The import side is the interesting part. You can bring a predefined theme, drop your own SKILL files in a ZIP, or pull from Figma (beta), and an algorithm proposes token and variable candidates per file. You then review, edit, add, remove before publishing. That review gate is the point: the machine drafts, you direct. Once published, the system is served to Claude, Codex, Cursor, and others through an MCP server, so "what design systems do I have?" becomes a real query the agent answers.

The transferable lesson, independent of whether you pay for TypeUI: split your design system into one markdown file per component and let the agent read it directly. Same instinct as a single design-system markdown file, at finer granularity — and easier for the agent to load only the one file it needs.

Xiaohei illustration skill: a single-character explainer-graphic capability

ian-xiaohei-illustrations is a Codex skill that turns text — a blog post, an article, even a code repo — into hand-drawn explainer graphics narrated by a single recurring blob character on a white 16:9 ground with sparse red, orange, and blue annotations. Feed it the X recommendation-algorithm repo and you get a conveyor-belt diagram where signals like dwell and like ride along, ranked. It defaults to Chinese; ask for English and it complies.

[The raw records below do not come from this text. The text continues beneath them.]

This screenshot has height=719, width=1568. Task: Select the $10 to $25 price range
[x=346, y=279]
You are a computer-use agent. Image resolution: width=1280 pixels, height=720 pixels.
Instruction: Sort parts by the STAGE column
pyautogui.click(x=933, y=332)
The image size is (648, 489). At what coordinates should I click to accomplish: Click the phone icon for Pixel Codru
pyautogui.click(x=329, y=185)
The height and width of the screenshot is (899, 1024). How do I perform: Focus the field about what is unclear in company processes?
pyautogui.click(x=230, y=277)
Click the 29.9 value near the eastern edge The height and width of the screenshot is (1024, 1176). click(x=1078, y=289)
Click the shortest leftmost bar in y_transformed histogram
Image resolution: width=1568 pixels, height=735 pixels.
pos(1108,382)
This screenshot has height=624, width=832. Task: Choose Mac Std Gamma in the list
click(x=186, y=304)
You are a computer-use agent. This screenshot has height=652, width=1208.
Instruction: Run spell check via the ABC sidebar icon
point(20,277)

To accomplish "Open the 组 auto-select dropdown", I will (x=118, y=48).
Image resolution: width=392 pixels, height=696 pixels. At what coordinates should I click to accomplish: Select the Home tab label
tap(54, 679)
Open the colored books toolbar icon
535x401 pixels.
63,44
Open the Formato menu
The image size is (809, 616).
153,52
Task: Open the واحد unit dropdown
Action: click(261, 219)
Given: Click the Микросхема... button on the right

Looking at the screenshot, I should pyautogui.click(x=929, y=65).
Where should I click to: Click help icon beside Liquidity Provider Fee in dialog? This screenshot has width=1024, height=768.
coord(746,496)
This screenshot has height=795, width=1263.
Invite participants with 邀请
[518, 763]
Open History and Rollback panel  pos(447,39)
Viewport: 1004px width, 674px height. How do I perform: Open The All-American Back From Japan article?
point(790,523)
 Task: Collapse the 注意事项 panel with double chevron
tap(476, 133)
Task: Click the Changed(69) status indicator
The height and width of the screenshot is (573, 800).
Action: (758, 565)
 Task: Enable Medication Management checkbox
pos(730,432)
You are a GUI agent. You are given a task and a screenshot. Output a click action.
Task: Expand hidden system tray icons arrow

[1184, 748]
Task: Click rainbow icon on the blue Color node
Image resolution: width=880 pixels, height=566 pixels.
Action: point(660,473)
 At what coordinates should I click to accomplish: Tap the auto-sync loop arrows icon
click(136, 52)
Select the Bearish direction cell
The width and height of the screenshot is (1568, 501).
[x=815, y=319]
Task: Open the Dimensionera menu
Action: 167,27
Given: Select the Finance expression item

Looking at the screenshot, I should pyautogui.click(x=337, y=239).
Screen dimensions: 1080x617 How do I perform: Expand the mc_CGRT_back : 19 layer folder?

The output is cute, and the cuteness buries the actual lesson. The point is not the blob. The point is that this is a capability you teach an agent once and reuse, versus a prompt you rewrite every run. A skill freezes a complete visual fingerprint — one character, one palette, one layout grammar — into a reusable instruction. That compounds: every explainer you generate looks like it came from the same hand, with zero re-prompting.

That is the same principle that powers any anti-slop or HTML-design skill — encode the style once, reuse it everywhere — applied at illustration scale rather than UI scale. It also flags a quieter risk: a skill that ingests arbitrary text is a plausible prompt-injection surface, even when, as here, the published version checks clean. The design takeaway stands on its own, which is why I would mention it in a sentence rather than give it a section.

SkillVault: a marketplace for discovering and distributing agent skills

Skills are no longer only things you write or clone from a known repo. There are now cross-tool marketplaces — SkillVault (skillvault.md) is the clearest example — that index skills, agents, hooks, and rules for Claude Code, Codex, Cursor, and a dozen other agents, with a CLI, a macOS app, and a web catalog. You install with a single command, the same shape as installing any other skill.

I treat a marketplace the way I treat any dependency source: a starting point, not a standard. Browsing large skill bundles is fast, but most of what you find is general-purpose engineering or productivity tooling, not design. The design skills that matter are still the focused ones — huashu-design, an anti-slop guardrail skill, a documented design-system spec — and those you are better off understanding line by line before you trust them with your brand. Use a marketplace to discover; read the SKILL.md before you install. A skill earns its place by tightening intent, generation, critique, and revision, and you cannot judge that from a catalog card.